═══ Provided passage ═══
I saw your question to me on JU but I can't get there to reply to it now. I see you have a discussion going here too so I'll respond here.

The heart of my system is micromachined accellerometers:

http://products.analog.com/products/...roduct=ADXL202

These accellerometers can be used to measure tilt. I am interfacing them with a microcontroller. In essence, it is polishing the ultimate turd accessory, the Inclin-O-Meter. Except I get to do a lot more things with the data and have more Inclin-O-Meters in strange places; namely, I can get data on any part of my vehicle that can exist in a plane, and can orient itself in up to 2 dimensions. The frame, axles, driveshafts, control arms, steering components, wheels, et al. I can also calculate how these different planes orient with respect to each other, which is really the most important part of the system. By using the parameters of my vehicle, I can basically reconstruct graphically what it's doing in real-time.
═══ Records supplied ═══
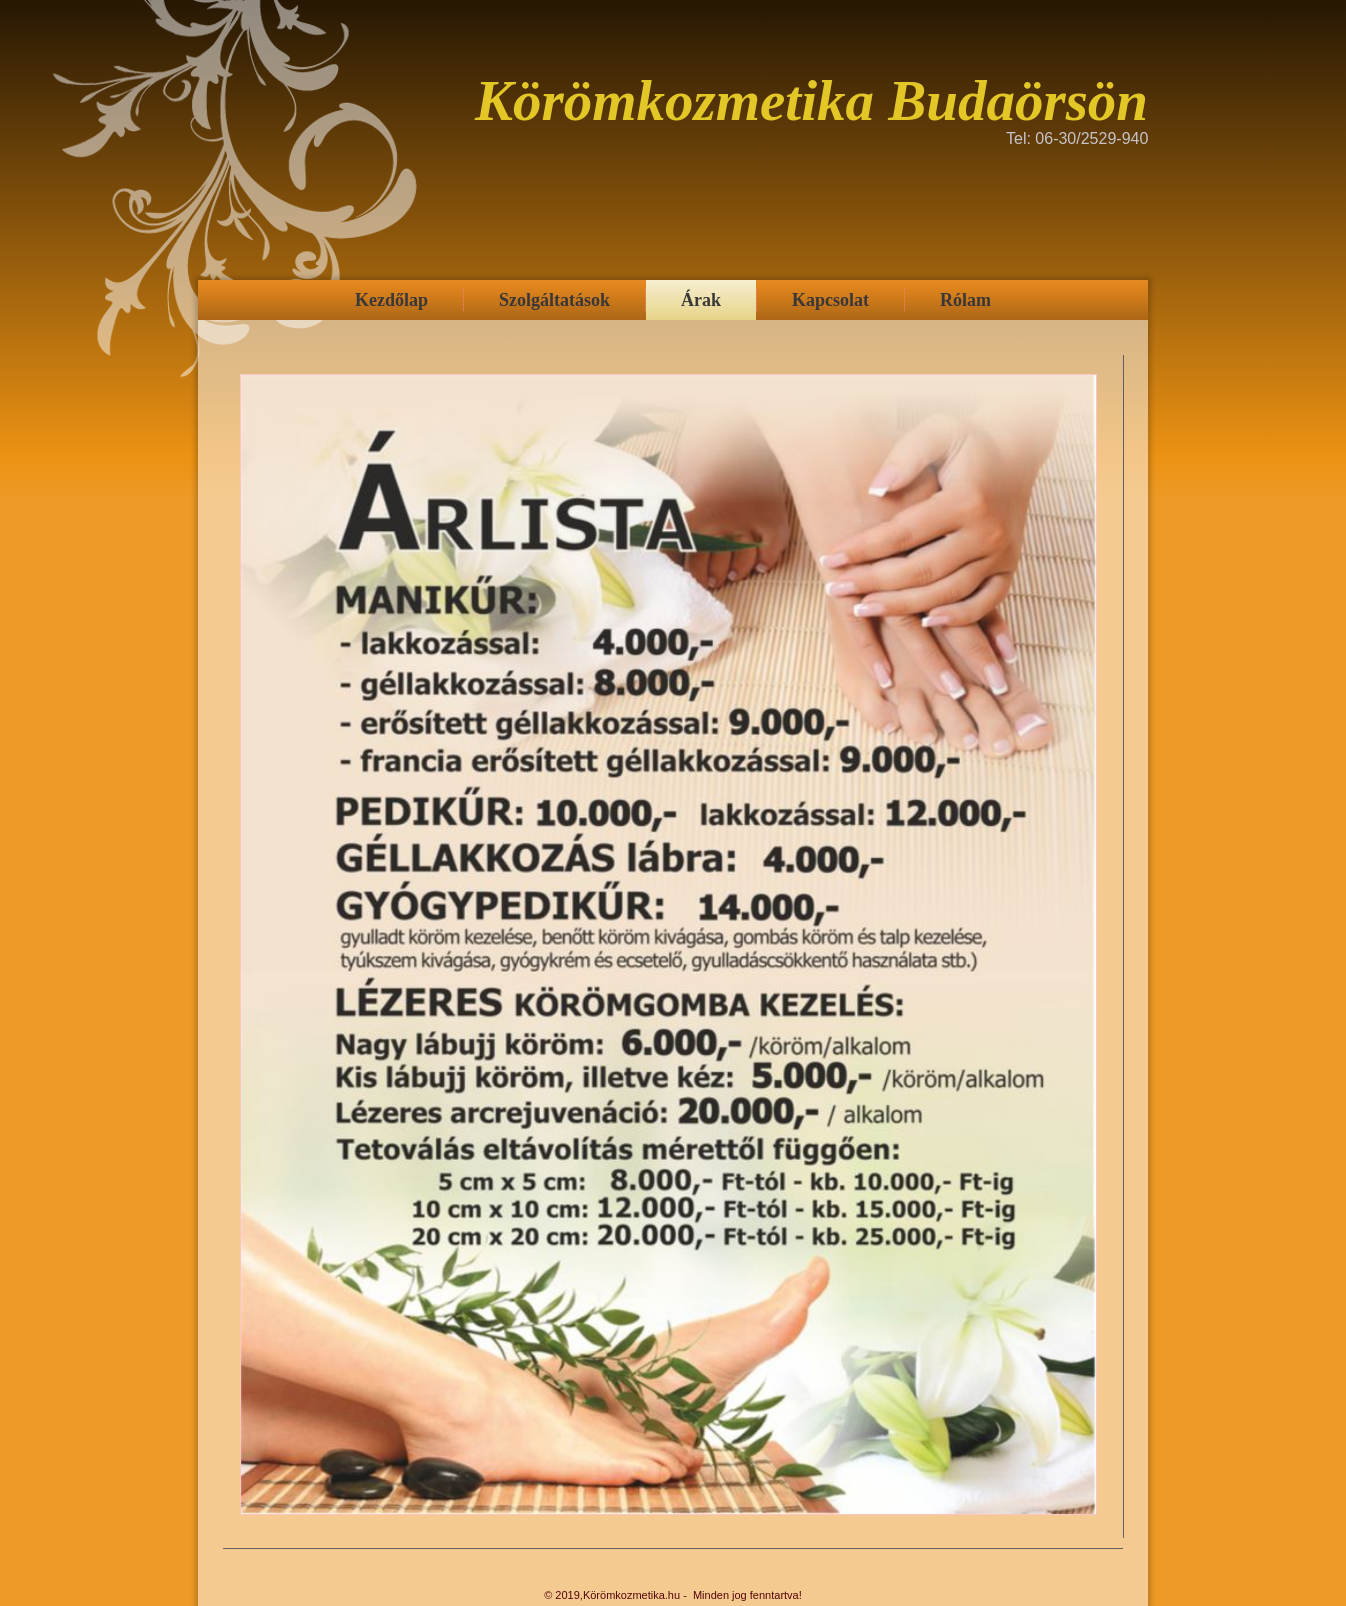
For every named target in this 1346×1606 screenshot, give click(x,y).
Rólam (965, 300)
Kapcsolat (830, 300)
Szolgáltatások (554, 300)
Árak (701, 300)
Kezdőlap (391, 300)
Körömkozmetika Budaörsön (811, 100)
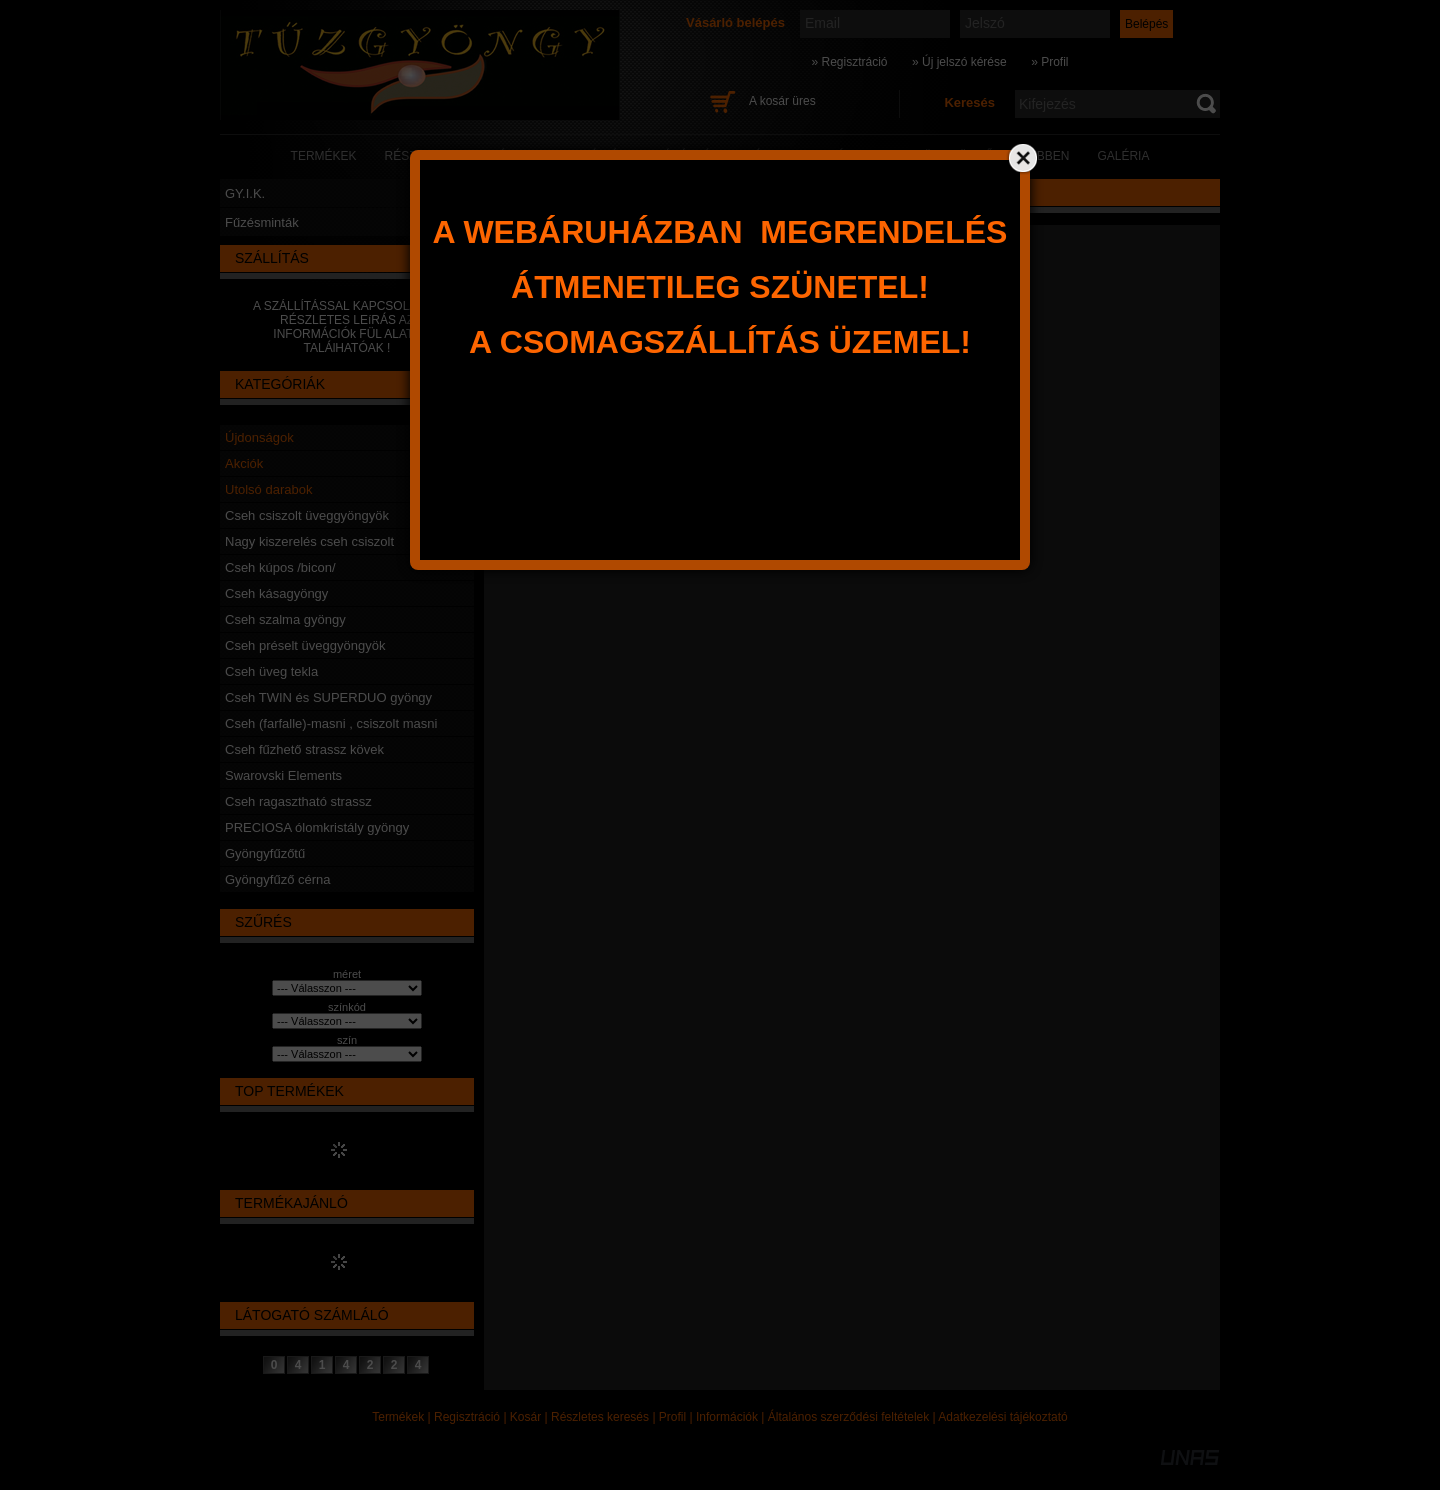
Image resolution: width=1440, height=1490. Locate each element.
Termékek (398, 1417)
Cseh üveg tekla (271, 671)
═══
═══ Records supplied ═══
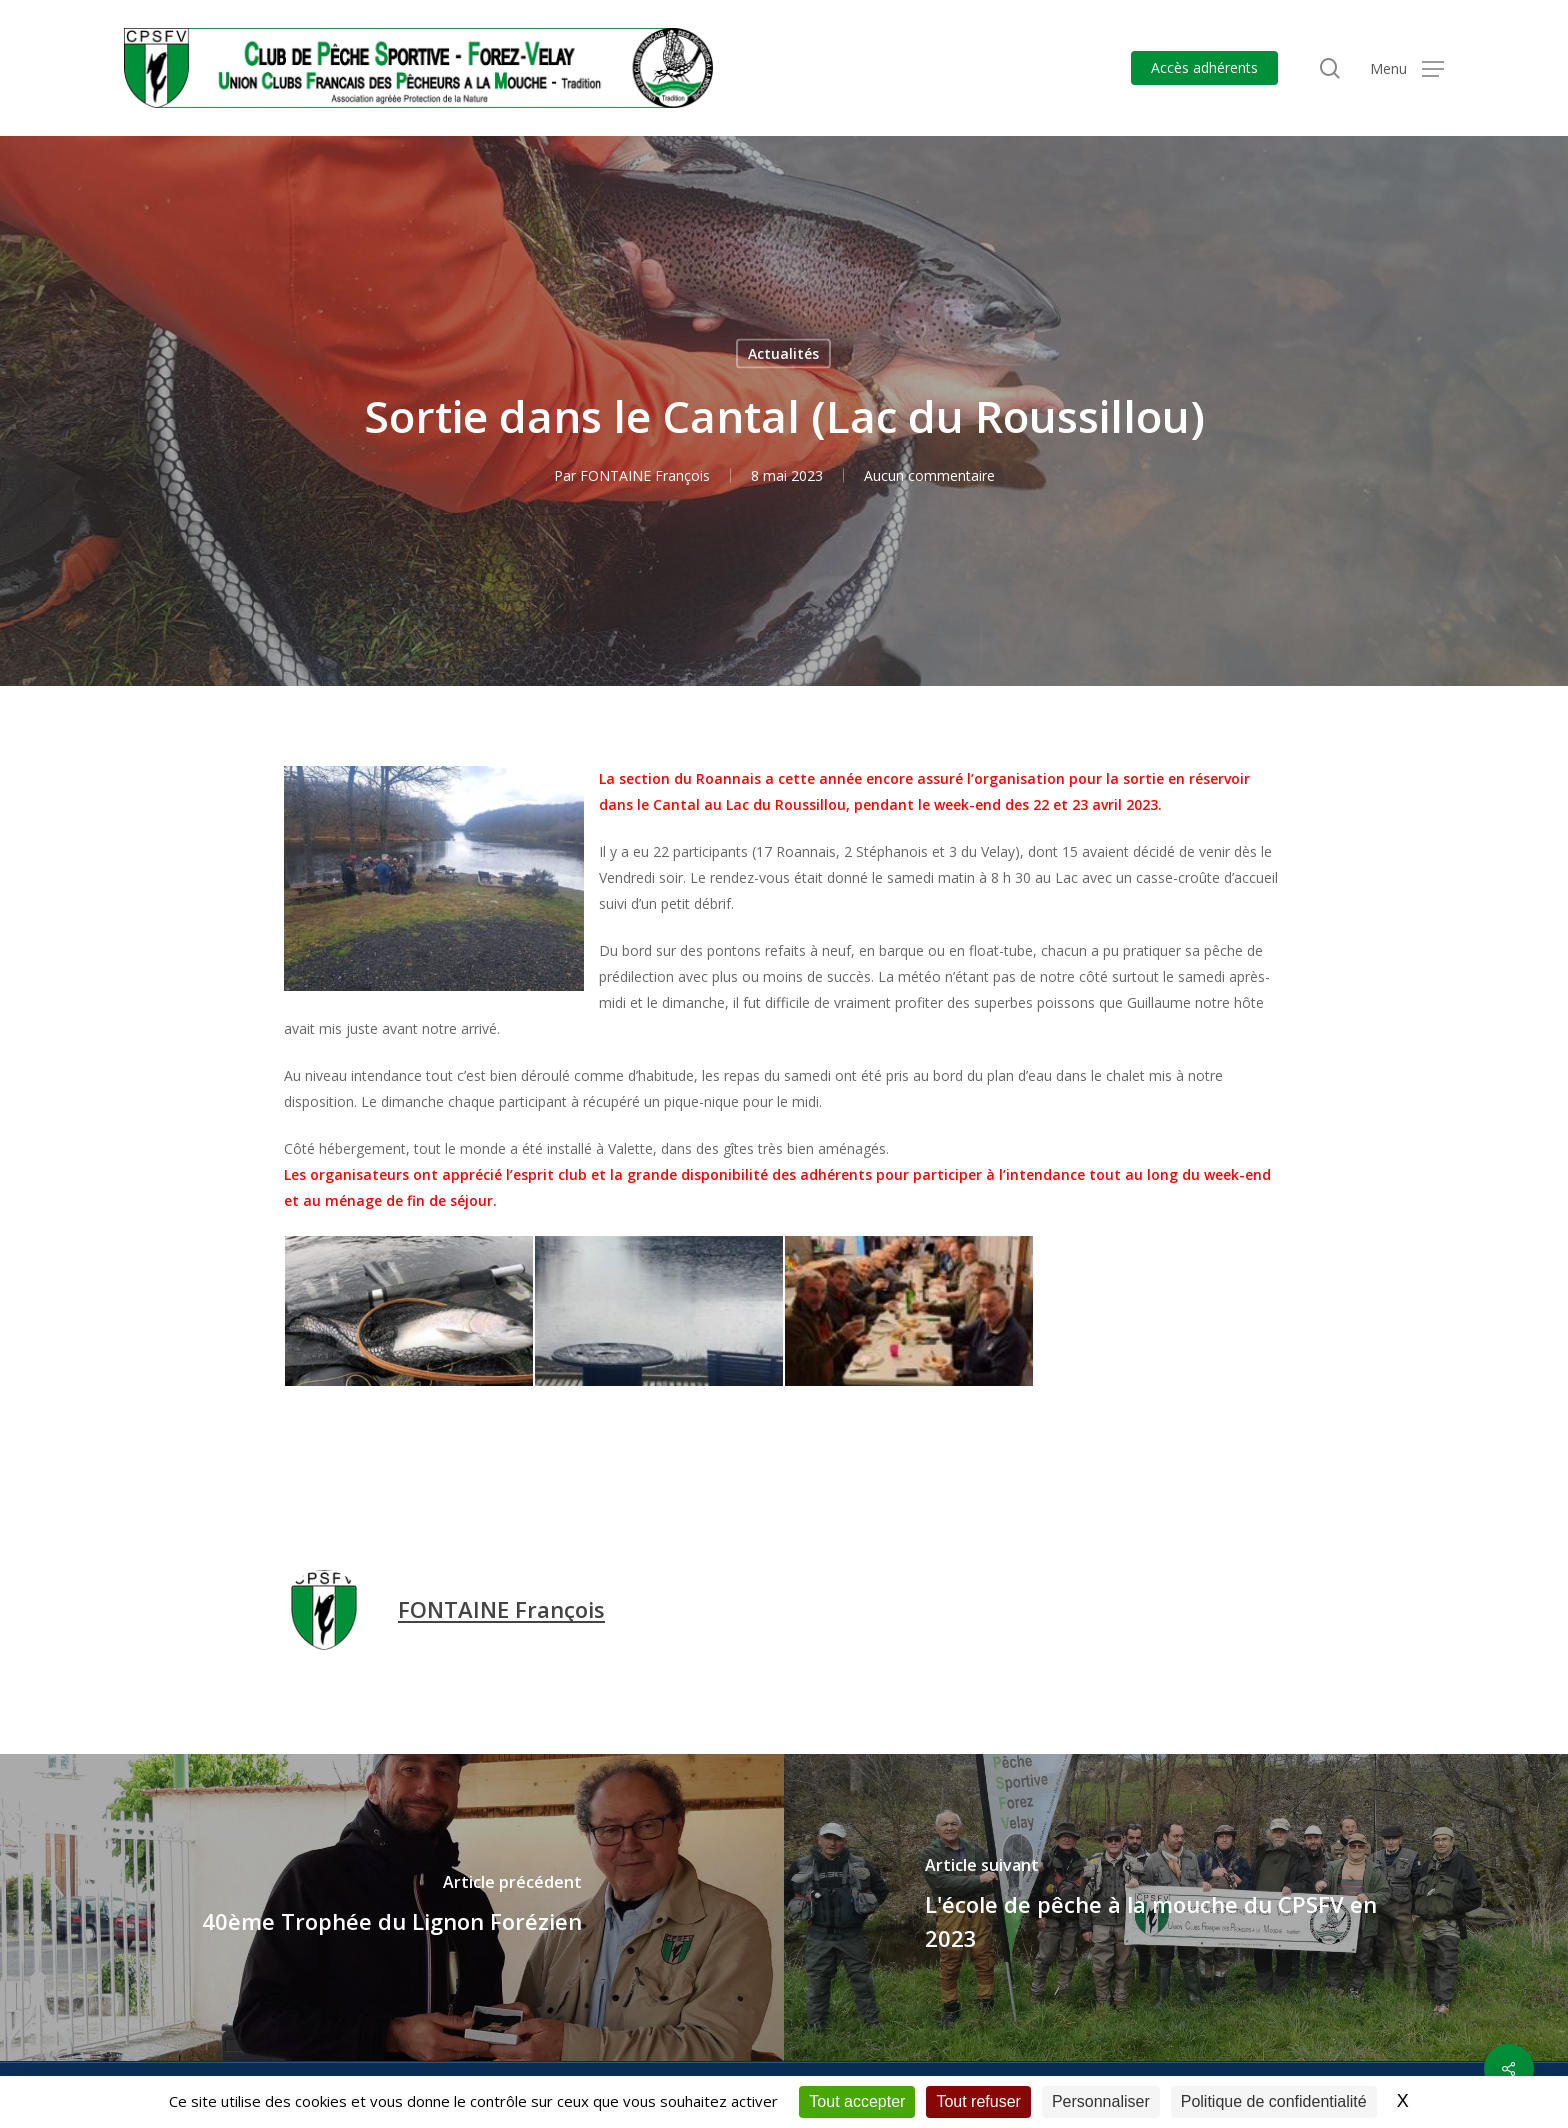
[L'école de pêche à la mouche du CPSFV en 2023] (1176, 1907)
═══
Tasks to complete
• a. Please reproduce the accelerometer post in full, word for word.
• b. Find each line of the rows that contains the string "named" and copy it.
The rows have no connection to the accelerometer post.

Set of answers
• a.
I saw your question to me on JU but I can't get there to reply to it now. I see you have a discussion going here too so I'll respond here.

The heart of my system is micromachined accellerometers:

http://products.analog.com/products/...roduct=ADXL202

These accellerometers can be used to measure tilt. I am interfacing them with a microcontroller. In essence, it is polishing the ultimate turd accessory, the Inclin-O-Meter. Except I get to do a lot more things with the data and have more Inclin-O-Meters in strange places; namely, I can get data on any part of my vehicle that can exist in a plane, and can orient itself in up to 2 dimensions. The frame, axles, driveshafts, control arms, steering components, wheels, et al. I can also calculate how these different planes orient with respect to each other, which is really the most important part of the system. By using the parameters of my vehicle, I can basically reconstruct graphically what it's doing in real-time.

• b.
For every named target in this 1346×1606 screenshot, give click(x,y).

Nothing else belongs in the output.